### EXTRAIT PROPOSÉ

La construction d’un nouveau four à charbon, est l’occasion de faire le point ici, sur les recherches et les expérimentations portant sur les ateliers de perliers protohistoriques, antiques et alti-médiévaux. Les techniques de chauffe du verre, y sont présentées, des plus simples, aux plus complexes.

Un feu de bois attisé par un double soufflet

Il est possible de réaliser des perles de verre dans un feu de bois attisé par des soufflets. Le verre est chauffé localement et enroulé sur un mandrin. Le travail y est pénible en raison de la fumée et manque de précision. L’utilisation de charbon de bois améliore un peu le confort de travail.

Une installation de ce type ne laisse quasiment aucune trace archéologique en dehors de quelques perles ratées et matière première cassée ou oubliée. Les perles sont mises à recuire dans un pot sur le bord du foyer.

De tels ateliers ont pu exister à l’Âge du Bronze, à l’Âge du Fer ou au haut Moyen-Âge. Pour autant, l’intérêt de construire un four, même très simple doit rapidement apparaître à l’artisan : la réalisation de perles complexes est très difficile en foyer ouvert.

### CONSIGNES
a. Ces affirmations concordent-elles avec l'extrait sur les perles de verre ? (i) Le charbon de bois rend le travail un peu moins pénible. (ii) Un atelier de ce type laisse de nombreuses traces archéologiques. (iii) Les perles recuisent dans un pot placé au bord du foyer. Répondez par oui ou par non pour chacune, en citant les mots décisifs de l'extrait.
b. D'après l'extrait sur les perles de verre, sur quoi le verre chauffé est-il enroulé ?
c. Prolongez l'extrait sur les perles de verre à partir de sa dernière phrase.

### MATÉRIEL FOURNI
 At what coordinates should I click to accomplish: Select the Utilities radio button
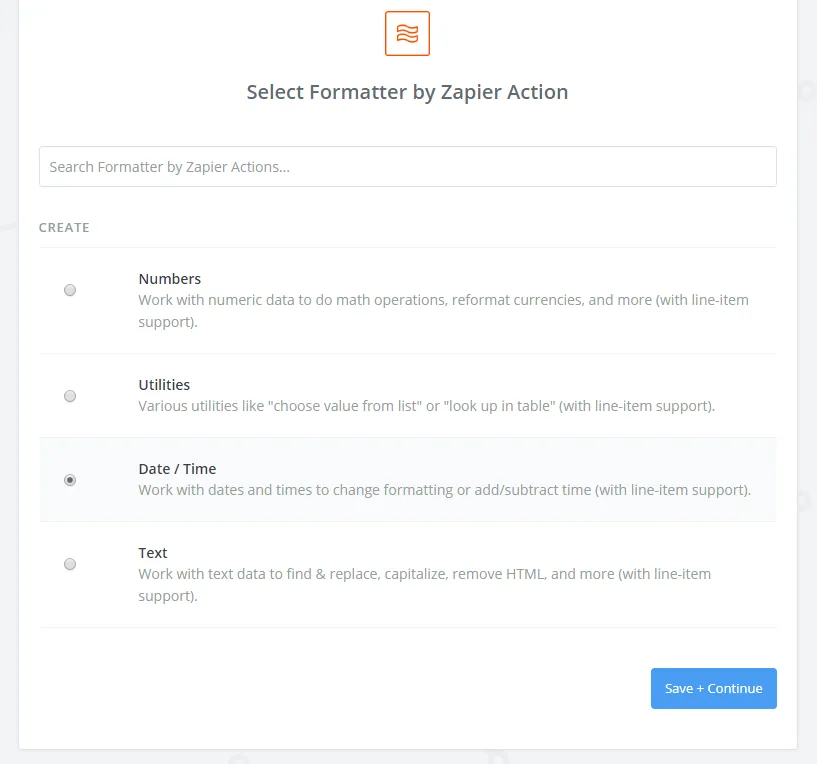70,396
--
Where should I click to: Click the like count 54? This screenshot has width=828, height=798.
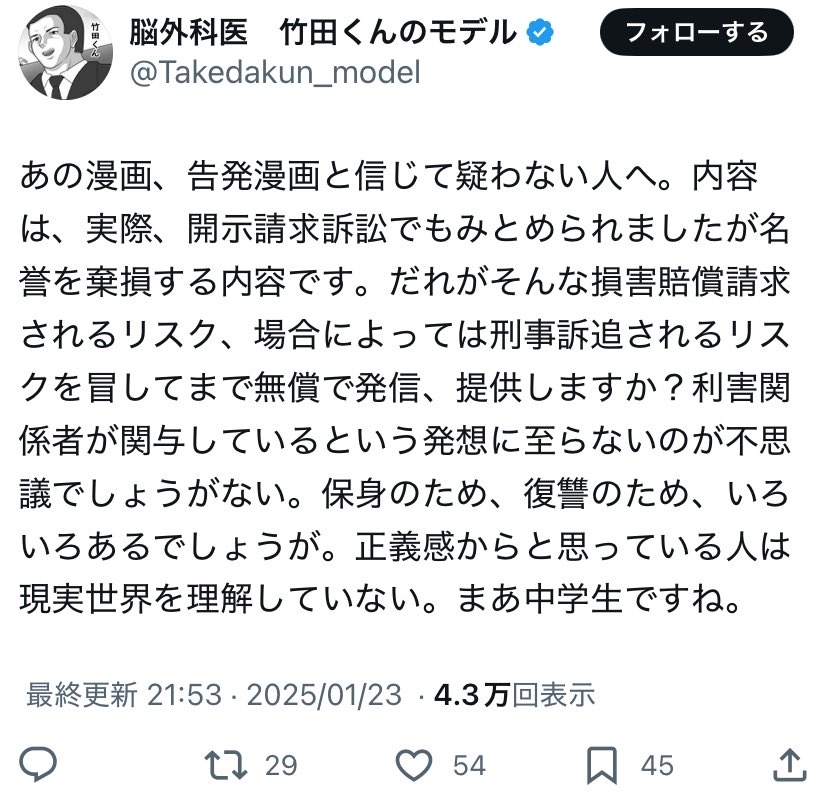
* * *
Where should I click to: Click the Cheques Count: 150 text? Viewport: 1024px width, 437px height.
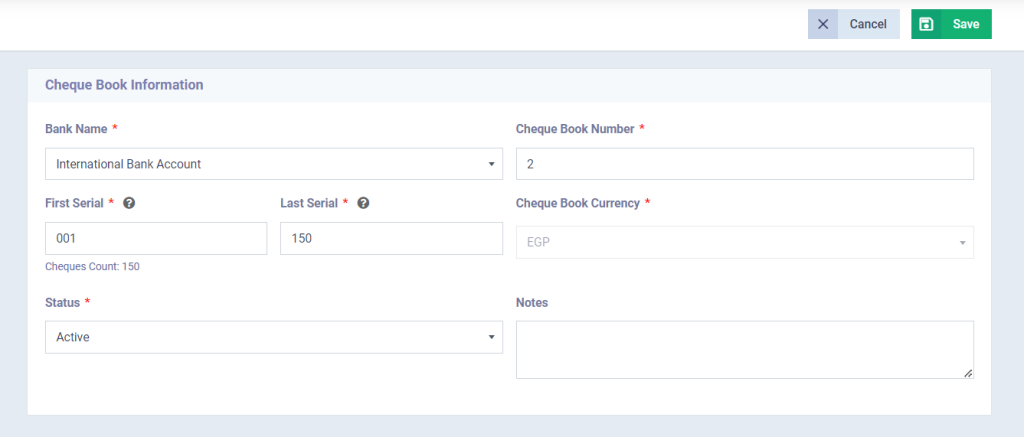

### RÉPONSES
a.
(i) Oui : « L’utilisation de charbon de bois améliore un peu le confort de travail. »
(ii) Non : « Une installation de ce type ne laisse quasiment aucune trace archéologique »
(iii) Oui : « Les perles sont mises à recuire dans un pot sur le bord du foyer. »

b. Sur un mandrin.

c.
Un four à charbon alimenté par un double soufflet pour chauffer le verre localement

Ce four à charbon, inspiré des fouilles de Ribe au Danemark et du travail de reconstitution mené sur l’archéosite de Ribe, permet de chauffer le verre sur les flammes très chaudes des charbons, atisées par un double soufflet.

L’utilisation d’un double soufflet est obligatoire pour obtenir un flux d’air continu et maintenir la température (1000 ° environ) tout au long du travail.

Dans ce four, le verre ne peut être travaillé en creuset, car il se charge très vite en cendres. Le verre est donc réchauffé sur la margelle de l’ouvreau, puis présenté dans le four à l’aide d’une pince ou d’un ferret. Il est ensuite enroulé sur un mandrin enduit de sel ou d’argile, puis décollé à chaud, par vibration.

Ce four me semble être une hypothèse viable pour les ateliers de la Protohistoire et du haut Moyen-Âge. Il est rapide à construire et peut même être déplacé sur une charrette, il est simple d’utilisation, il monte rapidement en température : le travail y est possible 10 minute après l’allumage. Il consomme peu de charbon surtout si sa conception est optimisée (paroies épaisses, espace intérieur faible).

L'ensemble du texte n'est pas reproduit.